The good news is that the damage is partially reversible. After one year of quitting, the excess cardiovascular risk from smoking drops by half. After 15 years of abstinence, the risk of coronary heart disease returns to that of someone who never smoked. Few lifestyle changes offer that kind of measurable payoff on a defined timeline.
Diabetes and Blood Sugar
Persistently high blood sugar damages blood vessels from the inside. Over time, excess glucose in the bloodstream attaches to proteins in the artery walls through a process that stiffens them, reducing their ability to flex with each heartbeat. This stiffening affects both large arteries and the tiny vessels that supply blood to the heart muscle itself. The result is impaired blood flow and a heart that has to work harder against increasingly rigid plumbing.
Diabetes also pushes the body toward a pro-clotting state, meaning that when a plaque does rupture, the resulting clot is more likely to be large enough to block an artery completely. This is why people with diabetes face two to four times the cardiovascular risk of people without it, even when other risk factors are managed.
Obesity and Belly Fat
Not all body fat carries the same risk. Fat stored deep in the abdomen, around the organs (visceral fat), is far more dangerous than fat under the skin. Visceral fat acts almost like an endocrine organ, actively pumping out inflammatory signals that travel throughout the body. Research shows that visceral fat tissue secretes far greater amounts of key inflammatory molecules compared to subcutaneous fat stored on the hips or thighs.
These inflammatory signals damage artery linings, promote clot formation, and make existing plaques less stable and more prone to rupture. This chronic low-grade inflammation is one reason why people carrying excess weight around the midsection face higher cardiovascular risk, even if their cholesterol and blood pressure numbers look reasonable. Losing visceral fat, even modest amounts, reduces these inflammatory signals and measurably lowers risk.
The Role of Chronic Inflammation
Inflammation ties many of these risk factors together. High blood pressure injures arteries and triggers an inflammatory response. Visceral fat secretes inflammatory chemicals. Diabetes promotes vascular inflammation. Smoking does the same. Even cholesterol buildup in artery walls is fundamentally an inflammatory process, driven by immune cells trying to clean up the damage.
Doctors can measure this systemic inflammation with a blood test called high-sensitivity CRP. Levels below 1 mg/L are considered low risk, 1 to 3 mg/L indicate intermediate risk, and readings above 3 mg/L signal high cardiovascular risk. This marker helps explain why some people with “normal” cholesterol still develop heart disease: their arteries are inflamed by other forces.
What You Can Do About It
Because atherosclerosis develops over decades, the window for prevention is wide.
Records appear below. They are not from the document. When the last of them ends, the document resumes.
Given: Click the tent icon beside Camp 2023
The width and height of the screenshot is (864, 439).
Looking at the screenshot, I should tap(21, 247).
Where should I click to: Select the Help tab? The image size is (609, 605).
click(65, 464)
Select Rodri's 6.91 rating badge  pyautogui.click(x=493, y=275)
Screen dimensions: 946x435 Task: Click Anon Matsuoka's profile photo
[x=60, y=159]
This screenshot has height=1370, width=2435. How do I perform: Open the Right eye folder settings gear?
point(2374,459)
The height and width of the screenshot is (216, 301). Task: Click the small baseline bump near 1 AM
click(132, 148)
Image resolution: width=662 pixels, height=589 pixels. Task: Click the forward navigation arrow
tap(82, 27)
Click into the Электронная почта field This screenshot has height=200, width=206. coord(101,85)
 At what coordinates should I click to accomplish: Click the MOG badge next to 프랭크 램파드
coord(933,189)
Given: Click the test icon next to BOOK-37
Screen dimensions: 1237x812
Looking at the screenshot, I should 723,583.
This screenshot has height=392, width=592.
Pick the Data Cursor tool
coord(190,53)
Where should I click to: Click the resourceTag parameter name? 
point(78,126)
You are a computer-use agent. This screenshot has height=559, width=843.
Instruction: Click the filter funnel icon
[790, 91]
The most effective steps target the risk factors above simultaneously. Current guidelines recommend at least 150 minutes per week of moderate-intensity exercise (like brisk walking) or 75 minutes of vigorous exercise (like jogging), plus two or more days of strength training. Regular physical activity lowers blood pressure, improves cholesterol ratios, reduces visceral fat, and dampens chronic inflammation all at once.
A dietary pattern rich in vegetables, fruits, whole grains, and unsaturated fats while low in processed foods, added sugars, and excess sodium addresses several risk factors in parallel. If you smoke, quitting delivers one of the fastest and most dramatic risk reductions available. And if you have high blood pressure or diabetes, keeping those conditions well managed slows the atherosclerotic process significantly.
The core takeaway is that cardiovascular disease is not the result of one broken system. It’s the product of several forces, most of them modifiable, converging on the same vulnerable target: your artery walls. The earlier and more consistently you address those forces, the less opportunity atherosclerosis has to progress.